Kılıçdaroğlu'nun FETÖ'nün siyasi ayağının ortaya çıkarılması gerektiği söylemlerine ilişkin de Ünal, "Biz 17-25 Aralık 2013'ten sonra kendi temizliğimizi yaptık. İsim, isim söyleyebilirim. Biz, iki tane yerel seçim, bir tane genel seçim, üç tane kongrede tüm temizliğimizi yaptık. Ama CHP bir temizlik yapmadı. CHP, FETÖ ile ilgili kendi içine dönük hiçbir, tek bir hamle bile yapmadı. Dolayısıyla, eğer bir siyasi ayak aranıyorsa CHP dönsün kendisine baksın. Bilinçli ya da bilinçsiz olarak ne yaptıklarını kendilerine anlatabilirim." değerlendirmesini yaptı.

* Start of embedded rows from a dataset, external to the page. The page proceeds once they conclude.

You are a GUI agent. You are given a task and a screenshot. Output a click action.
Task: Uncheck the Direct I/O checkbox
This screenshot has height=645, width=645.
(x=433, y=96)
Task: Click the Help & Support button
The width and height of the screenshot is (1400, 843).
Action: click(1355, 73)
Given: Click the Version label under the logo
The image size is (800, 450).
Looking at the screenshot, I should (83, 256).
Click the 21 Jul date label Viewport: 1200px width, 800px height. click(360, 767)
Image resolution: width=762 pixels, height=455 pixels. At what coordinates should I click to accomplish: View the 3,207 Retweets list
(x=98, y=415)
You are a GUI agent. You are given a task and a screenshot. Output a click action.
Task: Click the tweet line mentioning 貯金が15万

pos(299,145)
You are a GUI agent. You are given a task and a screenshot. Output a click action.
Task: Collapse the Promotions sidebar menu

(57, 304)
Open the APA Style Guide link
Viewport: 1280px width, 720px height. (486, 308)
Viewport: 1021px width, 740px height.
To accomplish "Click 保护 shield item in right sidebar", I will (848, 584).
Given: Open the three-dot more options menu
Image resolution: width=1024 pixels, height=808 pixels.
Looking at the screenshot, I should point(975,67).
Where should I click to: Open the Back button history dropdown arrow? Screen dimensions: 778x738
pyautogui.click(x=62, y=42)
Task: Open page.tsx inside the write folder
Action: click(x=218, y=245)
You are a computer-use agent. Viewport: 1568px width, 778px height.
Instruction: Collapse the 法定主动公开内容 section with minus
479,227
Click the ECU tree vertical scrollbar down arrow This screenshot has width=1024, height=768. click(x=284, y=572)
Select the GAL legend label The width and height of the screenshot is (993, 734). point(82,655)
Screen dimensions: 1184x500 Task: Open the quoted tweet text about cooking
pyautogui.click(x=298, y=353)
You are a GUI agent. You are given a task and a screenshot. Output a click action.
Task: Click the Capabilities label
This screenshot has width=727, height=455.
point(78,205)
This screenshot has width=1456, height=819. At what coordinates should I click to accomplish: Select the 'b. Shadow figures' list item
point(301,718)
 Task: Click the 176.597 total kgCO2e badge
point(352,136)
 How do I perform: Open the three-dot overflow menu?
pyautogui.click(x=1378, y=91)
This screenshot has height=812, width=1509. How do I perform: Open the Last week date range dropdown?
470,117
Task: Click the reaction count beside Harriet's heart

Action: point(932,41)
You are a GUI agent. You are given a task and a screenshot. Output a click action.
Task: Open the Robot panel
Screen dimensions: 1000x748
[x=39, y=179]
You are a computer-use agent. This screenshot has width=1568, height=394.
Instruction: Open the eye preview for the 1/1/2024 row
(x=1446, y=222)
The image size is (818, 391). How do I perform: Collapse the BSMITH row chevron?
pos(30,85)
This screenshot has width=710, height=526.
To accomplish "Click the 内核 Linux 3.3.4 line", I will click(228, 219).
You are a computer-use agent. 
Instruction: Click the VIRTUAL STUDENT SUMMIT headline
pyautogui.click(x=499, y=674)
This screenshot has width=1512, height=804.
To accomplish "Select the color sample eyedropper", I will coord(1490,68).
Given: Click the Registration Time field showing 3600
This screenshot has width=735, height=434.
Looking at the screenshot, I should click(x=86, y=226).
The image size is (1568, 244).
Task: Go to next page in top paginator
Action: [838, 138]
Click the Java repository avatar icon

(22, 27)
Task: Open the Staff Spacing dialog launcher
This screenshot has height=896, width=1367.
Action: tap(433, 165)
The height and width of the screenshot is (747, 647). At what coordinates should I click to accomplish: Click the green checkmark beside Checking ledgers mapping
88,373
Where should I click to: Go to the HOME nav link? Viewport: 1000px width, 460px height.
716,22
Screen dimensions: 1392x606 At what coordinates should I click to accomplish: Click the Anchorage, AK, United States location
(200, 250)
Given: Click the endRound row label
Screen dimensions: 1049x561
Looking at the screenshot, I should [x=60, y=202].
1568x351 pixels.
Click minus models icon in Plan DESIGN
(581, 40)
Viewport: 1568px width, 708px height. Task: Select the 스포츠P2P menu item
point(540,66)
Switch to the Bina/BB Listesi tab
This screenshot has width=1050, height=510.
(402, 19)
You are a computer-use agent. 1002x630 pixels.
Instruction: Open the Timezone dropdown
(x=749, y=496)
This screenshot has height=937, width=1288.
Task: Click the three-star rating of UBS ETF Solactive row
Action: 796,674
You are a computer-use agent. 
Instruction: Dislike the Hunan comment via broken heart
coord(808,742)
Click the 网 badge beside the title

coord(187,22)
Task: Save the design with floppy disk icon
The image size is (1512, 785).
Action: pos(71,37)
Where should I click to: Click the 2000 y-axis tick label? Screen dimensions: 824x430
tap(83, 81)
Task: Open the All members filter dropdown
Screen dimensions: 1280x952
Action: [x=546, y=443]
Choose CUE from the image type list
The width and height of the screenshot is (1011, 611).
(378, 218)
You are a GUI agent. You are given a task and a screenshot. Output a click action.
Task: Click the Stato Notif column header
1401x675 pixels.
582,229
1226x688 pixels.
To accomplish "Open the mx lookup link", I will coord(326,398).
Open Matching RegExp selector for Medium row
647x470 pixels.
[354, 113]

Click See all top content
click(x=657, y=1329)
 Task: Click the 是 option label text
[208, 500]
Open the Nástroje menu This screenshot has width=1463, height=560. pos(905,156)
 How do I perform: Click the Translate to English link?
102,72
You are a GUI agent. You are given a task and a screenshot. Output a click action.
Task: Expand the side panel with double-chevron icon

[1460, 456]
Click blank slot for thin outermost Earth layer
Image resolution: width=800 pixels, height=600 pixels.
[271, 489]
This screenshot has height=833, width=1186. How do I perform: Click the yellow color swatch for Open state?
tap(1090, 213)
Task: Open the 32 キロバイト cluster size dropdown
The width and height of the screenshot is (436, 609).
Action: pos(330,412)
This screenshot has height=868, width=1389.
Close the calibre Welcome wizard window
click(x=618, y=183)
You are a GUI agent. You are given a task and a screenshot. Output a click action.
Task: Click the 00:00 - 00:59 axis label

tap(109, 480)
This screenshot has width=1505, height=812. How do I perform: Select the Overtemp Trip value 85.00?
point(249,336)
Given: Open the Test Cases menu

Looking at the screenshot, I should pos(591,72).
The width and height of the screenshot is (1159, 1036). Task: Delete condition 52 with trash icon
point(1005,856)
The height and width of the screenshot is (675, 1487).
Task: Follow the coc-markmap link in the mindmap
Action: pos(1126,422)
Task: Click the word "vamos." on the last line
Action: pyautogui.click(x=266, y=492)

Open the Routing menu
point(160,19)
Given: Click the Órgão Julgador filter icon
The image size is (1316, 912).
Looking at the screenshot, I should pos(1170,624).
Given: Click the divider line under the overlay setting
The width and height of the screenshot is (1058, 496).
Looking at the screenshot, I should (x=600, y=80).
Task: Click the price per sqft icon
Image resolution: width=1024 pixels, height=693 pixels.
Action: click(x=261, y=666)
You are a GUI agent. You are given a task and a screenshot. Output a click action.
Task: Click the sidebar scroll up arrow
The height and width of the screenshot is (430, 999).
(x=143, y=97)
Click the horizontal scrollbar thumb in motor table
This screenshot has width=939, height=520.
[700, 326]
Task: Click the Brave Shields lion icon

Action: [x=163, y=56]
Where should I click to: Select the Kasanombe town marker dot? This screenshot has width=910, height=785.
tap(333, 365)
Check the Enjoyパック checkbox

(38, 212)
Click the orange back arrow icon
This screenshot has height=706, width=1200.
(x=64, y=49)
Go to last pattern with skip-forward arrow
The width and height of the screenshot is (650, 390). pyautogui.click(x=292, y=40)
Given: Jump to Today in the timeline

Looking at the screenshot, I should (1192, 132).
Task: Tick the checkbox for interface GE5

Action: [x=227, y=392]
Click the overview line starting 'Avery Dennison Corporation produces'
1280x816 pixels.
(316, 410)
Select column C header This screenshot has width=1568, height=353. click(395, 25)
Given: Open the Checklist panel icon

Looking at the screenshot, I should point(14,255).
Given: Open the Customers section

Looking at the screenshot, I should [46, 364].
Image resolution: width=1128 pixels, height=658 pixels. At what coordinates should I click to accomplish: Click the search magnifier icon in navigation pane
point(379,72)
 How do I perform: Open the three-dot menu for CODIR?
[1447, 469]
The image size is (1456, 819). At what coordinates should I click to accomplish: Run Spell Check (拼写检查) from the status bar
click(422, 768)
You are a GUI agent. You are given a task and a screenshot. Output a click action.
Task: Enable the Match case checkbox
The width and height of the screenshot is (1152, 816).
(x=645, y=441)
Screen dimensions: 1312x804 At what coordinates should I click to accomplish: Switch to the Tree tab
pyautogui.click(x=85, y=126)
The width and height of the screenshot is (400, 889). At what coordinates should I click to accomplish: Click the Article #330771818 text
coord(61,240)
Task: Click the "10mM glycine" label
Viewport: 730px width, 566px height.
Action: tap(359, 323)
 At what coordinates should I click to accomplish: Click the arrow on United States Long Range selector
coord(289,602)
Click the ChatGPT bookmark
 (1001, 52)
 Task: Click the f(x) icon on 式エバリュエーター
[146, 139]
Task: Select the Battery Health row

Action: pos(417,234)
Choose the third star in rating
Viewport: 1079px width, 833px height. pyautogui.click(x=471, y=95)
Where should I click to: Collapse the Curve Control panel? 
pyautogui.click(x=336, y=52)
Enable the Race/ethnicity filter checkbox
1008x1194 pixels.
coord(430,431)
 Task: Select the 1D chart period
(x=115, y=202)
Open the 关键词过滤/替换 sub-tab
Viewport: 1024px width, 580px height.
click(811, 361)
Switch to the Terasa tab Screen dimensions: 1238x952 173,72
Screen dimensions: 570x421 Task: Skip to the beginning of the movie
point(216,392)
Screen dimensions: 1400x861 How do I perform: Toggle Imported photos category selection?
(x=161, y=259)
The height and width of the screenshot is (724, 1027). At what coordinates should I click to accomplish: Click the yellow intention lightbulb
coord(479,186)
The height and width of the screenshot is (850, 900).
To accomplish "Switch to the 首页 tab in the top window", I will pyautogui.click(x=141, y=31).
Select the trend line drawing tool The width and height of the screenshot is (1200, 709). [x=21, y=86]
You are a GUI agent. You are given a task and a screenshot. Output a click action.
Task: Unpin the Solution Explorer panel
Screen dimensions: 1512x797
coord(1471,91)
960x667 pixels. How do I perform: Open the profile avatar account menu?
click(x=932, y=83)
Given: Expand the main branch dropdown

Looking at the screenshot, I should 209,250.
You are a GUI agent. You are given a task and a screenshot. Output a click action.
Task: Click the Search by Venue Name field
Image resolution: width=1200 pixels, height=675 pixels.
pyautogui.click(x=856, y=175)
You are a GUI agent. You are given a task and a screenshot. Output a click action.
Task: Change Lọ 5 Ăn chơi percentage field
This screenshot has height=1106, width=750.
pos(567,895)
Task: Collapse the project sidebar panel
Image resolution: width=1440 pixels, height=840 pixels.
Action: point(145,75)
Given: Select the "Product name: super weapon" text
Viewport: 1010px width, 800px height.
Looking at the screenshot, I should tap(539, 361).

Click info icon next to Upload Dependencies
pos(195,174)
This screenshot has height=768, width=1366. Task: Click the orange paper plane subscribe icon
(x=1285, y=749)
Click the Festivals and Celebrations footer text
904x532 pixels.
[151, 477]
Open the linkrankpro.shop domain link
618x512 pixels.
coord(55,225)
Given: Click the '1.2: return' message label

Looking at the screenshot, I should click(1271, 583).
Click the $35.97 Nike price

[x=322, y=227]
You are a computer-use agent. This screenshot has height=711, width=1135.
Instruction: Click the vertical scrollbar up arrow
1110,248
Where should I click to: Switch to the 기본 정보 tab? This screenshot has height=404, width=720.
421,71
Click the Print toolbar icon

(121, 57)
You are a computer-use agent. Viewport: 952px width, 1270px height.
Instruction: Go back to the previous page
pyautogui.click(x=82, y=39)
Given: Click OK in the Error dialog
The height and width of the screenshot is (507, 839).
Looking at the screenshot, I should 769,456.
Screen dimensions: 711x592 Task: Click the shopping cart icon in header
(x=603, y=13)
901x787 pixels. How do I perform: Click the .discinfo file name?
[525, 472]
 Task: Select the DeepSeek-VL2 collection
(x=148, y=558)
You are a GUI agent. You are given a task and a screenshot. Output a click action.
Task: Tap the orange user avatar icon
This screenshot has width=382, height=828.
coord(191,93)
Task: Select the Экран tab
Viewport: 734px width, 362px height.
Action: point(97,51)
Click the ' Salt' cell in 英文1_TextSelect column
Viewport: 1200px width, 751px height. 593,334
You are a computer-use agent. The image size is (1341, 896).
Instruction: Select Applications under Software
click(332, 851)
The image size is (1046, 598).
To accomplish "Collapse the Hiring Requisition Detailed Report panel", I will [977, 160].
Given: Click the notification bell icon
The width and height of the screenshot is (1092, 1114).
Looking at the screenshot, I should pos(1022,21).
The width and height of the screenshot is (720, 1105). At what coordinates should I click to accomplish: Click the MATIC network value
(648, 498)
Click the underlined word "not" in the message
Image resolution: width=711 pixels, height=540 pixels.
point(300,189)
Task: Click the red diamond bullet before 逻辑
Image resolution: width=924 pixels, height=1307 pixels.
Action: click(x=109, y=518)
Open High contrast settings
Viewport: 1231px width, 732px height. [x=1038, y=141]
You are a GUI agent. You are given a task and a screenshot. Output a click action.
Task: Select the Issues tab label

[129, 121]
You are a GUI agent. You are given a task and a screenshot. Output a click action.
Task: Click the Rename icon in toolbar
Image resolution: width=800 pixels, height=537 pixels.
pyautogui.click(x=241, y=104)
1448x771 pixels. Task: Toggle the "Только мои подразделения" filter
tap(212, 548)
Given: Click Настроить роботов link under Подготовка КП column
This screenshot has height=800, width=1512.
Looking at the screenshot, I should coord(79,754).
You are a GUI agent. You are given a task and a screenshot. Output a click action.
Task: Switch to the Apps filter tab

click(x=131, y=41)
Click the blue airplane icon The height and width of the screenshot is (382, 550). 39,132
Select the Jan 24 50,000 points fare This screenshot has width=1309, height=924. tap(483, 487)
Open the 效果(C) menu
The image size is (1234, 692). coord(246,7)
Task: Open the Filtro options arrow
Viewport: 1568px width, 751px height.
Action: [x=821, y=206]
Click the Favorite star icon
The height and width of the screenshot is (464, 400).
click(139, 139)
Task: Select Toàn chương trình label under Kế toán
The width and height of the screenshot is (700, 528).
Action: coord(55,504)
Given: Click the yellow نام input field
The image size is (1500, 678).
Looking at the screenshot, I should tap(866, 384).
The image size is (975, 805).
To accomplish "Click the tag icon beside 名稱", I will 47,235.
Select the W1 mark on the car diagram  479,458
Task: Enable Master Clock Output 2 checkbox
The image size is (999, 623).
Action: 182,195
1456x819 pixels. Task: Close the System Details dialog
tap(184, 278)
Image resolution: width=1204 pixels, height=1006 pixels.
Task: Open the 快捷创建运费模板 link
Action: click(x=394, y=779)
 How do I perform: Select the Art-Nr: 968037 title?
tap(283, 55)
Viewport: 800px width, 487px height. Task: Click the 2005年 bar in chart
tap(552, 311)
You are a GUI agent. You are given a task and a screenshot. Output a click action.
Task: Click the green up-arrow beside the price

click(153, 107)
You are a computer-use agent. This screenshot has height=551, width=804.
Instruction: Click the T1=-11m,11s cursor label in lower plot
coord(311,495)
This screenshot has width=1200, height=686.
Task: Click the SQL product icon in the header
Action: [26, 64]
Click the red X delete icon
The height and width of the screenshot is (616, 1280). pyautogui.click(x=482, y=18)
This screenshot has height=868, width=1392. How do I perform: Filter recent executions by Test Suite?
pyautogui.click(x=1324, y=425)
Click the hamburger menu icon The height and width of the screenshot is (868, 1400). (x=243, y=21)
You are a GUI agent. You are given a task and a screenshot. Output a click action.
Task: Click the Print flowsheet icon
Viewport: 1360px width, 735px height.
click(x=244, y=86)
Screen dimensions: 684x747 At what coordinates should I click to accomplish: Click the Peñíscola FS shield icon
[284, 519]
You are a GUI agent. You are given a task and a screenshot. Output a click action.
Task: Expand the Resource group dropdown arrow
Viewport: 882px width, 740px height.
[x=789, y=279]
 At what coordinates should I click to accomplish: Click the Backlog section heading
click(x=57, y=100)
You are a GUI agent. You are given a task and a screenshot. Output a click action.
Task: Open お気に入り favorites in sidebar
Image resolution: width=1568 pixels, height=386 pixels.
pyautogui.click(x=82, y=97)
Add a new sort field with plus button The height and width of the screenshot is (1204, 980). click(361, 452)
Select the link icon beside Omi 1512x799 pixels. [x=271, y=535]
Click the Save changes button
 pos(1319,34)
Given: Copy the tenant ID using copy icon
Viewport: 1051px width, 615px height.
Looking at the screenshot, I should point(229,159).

Mahir Ünal, Türkiye'nin 15 yıldan beri bulunduğu coğrafyada oynanmak istenen oyunu bozduğunu belirterek, dış güçler için asıl sorunun bu olduğunu belirtti. "Bölgede birileri kentsel dönüşüm gibi bir bölgesel dönüşüm düşünüyorlar, bu bölgesel dönüşüme direnen bir ülke var, o da Türkiye." diyen Ünal, açıklamalarına şöyle devam etti:
"Türkiye, sınırlarını koruyor, kendisini koruyor. İstikrarlı bir şekilde varlığını sürdürüyor, gelişiyor, büyüyor. 2012'de Suriye bizim uçağımızı düşürdüğünde, biz Suriye'nin füze bataryalarını vuracaktık ve bir şey öğrendik. Türkiye'nin hava savunma sisteminin olmadığını öğrendik. Ondan sonra Patriot'lar Türkiye'ye getirildi ve Türkiye şu anda acil bir şekilde hava savunma sistemi kurmak istiyor. S400 üzerinden bize saldırıyor. 'Siz niye S400 alıyorsunuz' diye. Biz Fransa ile görüştük, birçok müttefik ülkeyle görüştük. 'Bize hava savunma sistemini satın' dedik, onlar 'satarız ama know-how vermeyiz' dediler. Bunun üzerine biz 'know-how vermezseniz o zaman biz size bağlımlı hale geliriz.' karşılığını verdik. Türkiye'nin verdiği mücadele eşit olma mücadelesidir. Biz sadece oturduğumuz masada eşit olmak istiyoruz."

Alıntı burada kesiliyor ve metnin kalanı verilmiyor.